The intervention did not significantly alter anxiety or depression levels at POD3. This null finding may be attributable to several factors. First, the short 3-day follow-up may be insufficient to detect changes in more stable emotional states. Second, the intervention was specifically tailored to kinesiophobia, not generalized anxiety or depression. Third, the baseline anxiety and depression levels of our cohort were generally mild, limiting the potential for significant improvement. Importantly, the intervention did not exacerbate these negative emotions, suggesting that the supportive framework, particularly the enhancement of self-efficacy via PMT, may have buffered the potential stress associated with the demands of early mobilization.²⁹

Clinical Significance and Contribution

This study validates a safe and effective non-pharmacological intervention that can be implemented by trained nurses, suggesting good clinical feasibility. By integrating motivation enhancement with behavioral exposure, the protocol effectively promotes early engagement in crucial recovery activities, which is key to preventing postoperative complications. This approach may also reduce reliance on opioids and potentially mitigate the risk of chronic postoperative pain, a hypothesis that warrants long-term investigation. While comprehensive cognitive restructuring requires time, our brief intervention served as a critical catalyst, creating an early “expectancy violation” that empowered patients to break the initial barrier of avoidance and embark on a positive recovery trajectory.

Study Limitations

This study has several limitations. First, as a single-center trial, its generalizability to other healthcare settings requires further validation through multicenter studies. Second, the short follow-up period precludes assessment of long-term effects on chronic pain, functional recovery, and quality of life. Third, the implementation by dedicated research nurses raises questions about scalability, including staff training requirements and time costs in routine clinical practice. Fourth, the exclusion of critically ill patients limits the applicability of these findings to higher-risk populations.

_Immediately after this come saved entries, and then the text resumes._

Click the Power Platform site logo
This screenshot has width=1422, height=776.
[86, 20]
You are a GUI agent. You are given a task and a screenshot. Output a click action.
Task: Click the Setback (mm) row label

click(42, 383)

Finally, we did not assess the potential influence of postoperative cognitive dysfunction on patient engagement, and while no serious safety events occurred, the intervention was conducted under close supervision, highlighting the need for a monitored environment.

Conclusion

The findings of this randomized controlled trial indicate that an integrated psychological-behavioral intervention based on Protection Motivation Theory and exposure therapy can significantly reduce kinesiophobia, alleviate daily pain intensity, improve cough capacity, and promote early functional recovery in patients after thoracic surgery. This safe and feasible protocol offers a promising new strategy to break the “pain-fear-avoidance” cycle, enhance perioperative management, and accelerate the recovery process for this patient population.